A Hanouka, on lit toujours le Chabbath les Parachiot de la Torah qui se rapportent à Yossef, le fils de Yaacov Avinou et Rahel Iménou. On sait que c’est lui qui, par sa naissance, du fait même qu’il vient au monde, sauve sa mère d’Essav, car si elle avait été stérile, elle craignait que Yaacov la répudierait et qu’Essav l’épouserait (voir Rachi dans Beréchit 30,29). Yossef a vécu 22 ans loin de son père et est resté fidèle à la tradition. Les vêtements qu’il a portés symbolisent sa situation : heureux dans sa jeunesse, il a une tunique spéciale pour lui ; quand il souffre, cette tunique est déchirée, puis son vêtement lui est arraché par la femme de Poutiphar, et il est jeté en prison, où il revêt les habits d’un prisonnier. La Torah nous explique, en effet, qu’il doit changer d’habit avant de paraître devant Pharaon. A la fin, il devient vice-roi et reçoit des habits royaux. Yosseph HaTsadik représente le lien entre l’intériorité – souffrance ou élévation – et l’apparence extérieure, que symbolisent les habits. Le bœuf peut être symbole de « Mazik » – créer un dommage – mais aussi d’une supériorité sur les animaux, surtout grâce à ses cornes qui le protègent. C’est le sens de la bénédiction de Moché Rabbénou qui assimile les 2 cornes aux 2 fils de Yossef : Ephraïm et Menaché.

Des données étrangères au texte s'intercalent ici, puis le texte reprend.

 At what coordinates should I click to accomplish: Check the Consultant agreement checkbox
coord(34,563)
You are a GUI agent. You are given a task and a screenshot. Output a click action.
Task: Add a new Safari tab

Ici, Hanouka trouve sa signification actuelle. Il n’y a pas eu de génération où l’on n’a pas tenté de convertir ou d’assimiler les Juifs. Le symbole de ce refus, c’est la lumière que nous allumons à Hanouka. C’est la réponse de la « Néchama » de ceux qui ont reçu la Révélation, il y a 1 500 ans, et continuent cette tradition. Il est facile, apparemment, d’écrire sur la corne du bœuf, mais ce dont il faut être conscient, c’est que le danger de l’assimilation existe, quelle que soit l’époque. Le Hafets Haïm avait écrit un livre, Nid’hei Israël, sur les dangers de l’assimilation aux Etats-Unis. Il importe de ne pas perdre cet objectif de notre perspective. Quand Aharon Ha-Cohen a vu, dans le désert, les 12 chefs de tribus apporter leurs offrandes au Tabernacle, il s’est senti frustré. « Mais moi, je n’apporte rien ». Et alors, HaKadoch Baroukh Hou lui a fait remarquer : « Ce que toi tu fais chaque jour, tu allumes la Menorah, tu entretiens l’encens, c’est chaque jour que tu le fais ». Et à ce commentaire de Rachi, Ramban ajoute : « Une inauguration du Temple sera faite par tes descendants, par les Asmonéens, qui étaient Cohanim. Et cette inauguration restera vivante, dans le peuple d’Israël, même quand le Temple sera détruit ». Cette inauguration, c’est la lumière de Hanouka, nous le savons, qui l’évoque. Soyons fidèles à cette tradition, en maintenant aujourd’hui la présence de la lumière divine, de la transcendance, dans le peuple d’Israël.